Proceeding through the Zinman materials, I became more intimately aware of how world’s fairs and expositions were not only spectacular gatherings of the world’s wonders, but incredibly lucrative business opportunities. More specifically, these facets of the nineteenth- and twentieth-century exposition craze were inseparable from one another—as participants touted the industrial and cultural achievements achievements people could witness at the fair, they were at the same time hawking their goods, and no doubt making a killing.
Initially, I found myself simply amused at these old-school advertising tactics—they seemed too indirect, too ornate, and sometimes just too random to be effective. More than once I would be reading what I thought was a pamphlet on, say, an exhibit of a new steam engine or of paintings imaginatively depicting Columbus’s 1492 voyage to find that, at the very end, a sudden appeal would enjoin me to buy a product apparently unrelated to what appeared to be the main focus of the advertisement (steel-cut oats in one case, a hand-drill in another). As I got used to this method, I started noticing how the sales pitch would be subtly woven into the “story” of the advertisement—one particularly prodigious ad detailing the development of processed dairy products ultimately presented a dangerously seductive case for the monstrosity that is “American” cheese as the symbol, the very apotheosis, of the American dream. (In any case it made me hungry for some mac and cheese.)
In a broader sense, what I began to get a feel for while going through the hundreds upon hundreds of advertisements contained in the files of the Zinman collection was how world’s fair ads and the organizations behind them seem to have surreptitiously helped bring together the central components of the ideology of western progress associated with the nineteenth and early twentieth centuries: technological innovation and colonial expansion. Visions of industrialism and imperialism indeed converge in apparently mundane advertisements for varnish, or canned goods, or new rail lines, such as this Frisco System handbill from the Buffalo Pan-American Exposition of 1901:

Things like this made me consider the institution of the world’s fair as a whole—to what degree, I wondered, were these individual advertisements related to or even constitutive of overall visions of the “world” that world’s fairs promoted? Of course, some of the material in this collection is rather more obvious about the imperial animus undergirding many expositions, such as this telling program cover from 1899:

In this same vein, the Zinman collection shows how closely our often fondly remembered world’s fairs were tied to the now justly reviled institution of the “human zoo.” Box 7 Folder 5 contains a booklet showing several of the human “exhibits” at the 1893 World’s Columbian Exposition in Chicago, for example, while contemporaneous articles included throughout the collection detail the extent to which the so-called ethnographic expositions were a regular feature of world’s fairs into the twentieth century. I began registering how similar the language of some advertisements for consumer novelties was to the that of ads for people who at the time were considered ethnographic novelties. While some fair participants were hawking hand drills and oatmeal, so to speak, others were at the same time and in similar ways selling a particular vision of human beings, of who counted as “normal” or “civilized” and who did not.
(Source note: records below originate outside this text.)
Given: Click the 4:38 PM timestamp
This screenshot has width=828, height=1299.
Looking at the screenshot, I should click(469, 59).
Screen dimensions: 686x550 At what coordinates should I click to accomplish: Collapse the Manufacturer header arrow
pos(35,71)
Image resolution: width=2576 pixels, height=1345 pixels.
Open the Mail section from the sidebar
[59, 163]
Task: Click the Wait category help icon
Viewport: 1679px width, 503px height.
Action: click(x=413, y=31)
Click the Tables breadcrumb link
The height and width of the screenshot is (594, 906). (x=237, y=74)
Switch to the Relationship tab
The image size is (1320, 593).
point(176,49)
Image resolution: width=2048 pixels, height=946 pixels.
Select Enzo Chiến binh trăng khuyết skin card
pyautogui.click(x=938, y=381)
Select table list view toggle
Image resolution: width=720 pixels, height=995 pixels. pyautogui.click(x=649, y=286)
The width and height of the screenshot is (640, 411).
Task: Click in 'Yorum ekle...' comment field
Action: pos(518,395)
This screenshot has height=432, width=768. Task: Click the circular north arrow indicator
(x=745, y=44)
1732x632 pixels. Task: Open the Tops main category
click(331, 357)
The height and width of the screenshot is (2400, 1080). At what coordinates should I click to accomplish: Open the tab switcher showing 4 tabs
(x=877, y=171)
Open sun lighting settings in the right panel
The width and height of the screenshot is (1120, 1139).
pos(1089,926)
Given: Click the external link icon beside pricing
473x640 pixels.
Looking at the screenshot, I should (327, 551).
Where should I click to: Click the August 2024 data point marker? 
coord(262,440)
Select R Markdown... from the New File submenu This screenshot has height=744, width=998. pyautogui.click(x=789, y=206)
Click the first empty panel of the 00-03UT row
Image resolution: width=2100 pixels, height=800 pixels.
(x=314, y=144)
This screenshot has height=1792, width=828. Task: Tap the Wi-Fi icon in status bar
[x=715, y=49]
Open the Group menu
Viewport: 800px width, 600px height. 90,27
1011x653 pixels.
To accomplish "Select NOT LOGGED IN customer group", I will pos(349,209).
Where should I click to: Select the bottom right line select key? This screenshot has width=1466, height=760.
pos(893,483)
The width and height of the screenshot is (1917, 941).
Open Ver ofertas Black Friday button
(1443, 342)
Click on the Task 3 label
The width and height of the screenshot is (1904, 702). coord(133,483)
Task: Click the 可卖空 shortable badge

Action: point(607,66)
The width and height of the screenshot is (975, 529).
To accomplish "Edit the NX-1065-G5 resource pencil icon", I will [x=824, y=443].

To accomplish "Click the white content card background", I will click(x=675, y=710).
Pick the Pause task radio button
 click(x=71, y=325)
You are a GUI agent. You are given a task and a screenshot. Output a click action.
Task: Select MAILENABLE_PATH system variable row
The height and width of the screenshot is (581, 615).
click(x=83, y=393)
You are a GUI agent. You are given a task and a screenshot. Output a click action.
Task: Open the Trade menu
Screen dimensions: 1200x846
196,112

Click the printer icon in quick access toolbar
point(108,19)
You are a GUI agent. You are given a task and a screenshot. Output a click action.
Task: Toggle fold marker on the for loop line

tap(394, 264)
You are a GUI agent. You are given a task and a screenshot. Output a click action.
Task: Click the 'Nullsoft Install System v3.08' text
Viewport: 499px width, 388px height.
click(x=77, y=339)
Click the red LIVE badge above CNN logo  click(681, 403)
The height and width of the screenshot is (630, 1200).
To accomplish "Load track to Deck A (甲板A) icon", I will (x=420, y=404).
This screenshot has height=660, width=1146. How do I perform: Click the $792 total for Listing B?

The fairs that claimed to represent the whole world—fairs that indeed often included “world” in their very titles, or otherwise “universal,” “international,” or similar all-encompassing designations—in fact only seemed to “see” the world from a very specific viewpoint and through a very specific lens. The Zinman collection can allow us some critical insight on this viewpoint and this lens.
The next time Chicago would host a world’s fair was in 1933, and its theme was “A Century of Progress.” The Zinman collection houses the infamous novelty toilets from the 1933 exposition (Box 3 Folder 6), now legendary around the Kislak center:

This humorous souvenir is supposed to represent in microcosm the great strides the world had taken over the hundred years between 1833 and 1933: from the chamber pot to the crapper, as one of my colleagues put it. But as much as the bathroom changed, much else stayed the same when it came to world’s fair advertising, not least of which was nearly everything that had to do with people of color and the cultures of what today is called the global south. Typical in this vein are the pamphlets from the Belgian Congo exhibit at the New York World’s Fair of 1939-40.

Conspicuously tucked in in with “flora and fauna,” the “native life” section of the Congo’s tourism pamphlet advertises a simple and tractable people who are only too happy with the governance of Belgian colonists. This positive picture no doubt serves to give credence to the Belgian Congo exhibit’s similarly rosy advertisements for diamonds and rubber, the extraction of which we now know was based on the indescribably brutal treatment of the native people of the Congo.


I suppose I could go on like this–there are, as I mentioned, hundreds upon hundreds of ads in this collection, from giant planks to diamond mines, providing a panorama of advertising methods and representations from the late nineteenth century into the twentieth. But this entire world of material that is now available should be left for researchers more capable than I am, and I will leave it to them to explore it.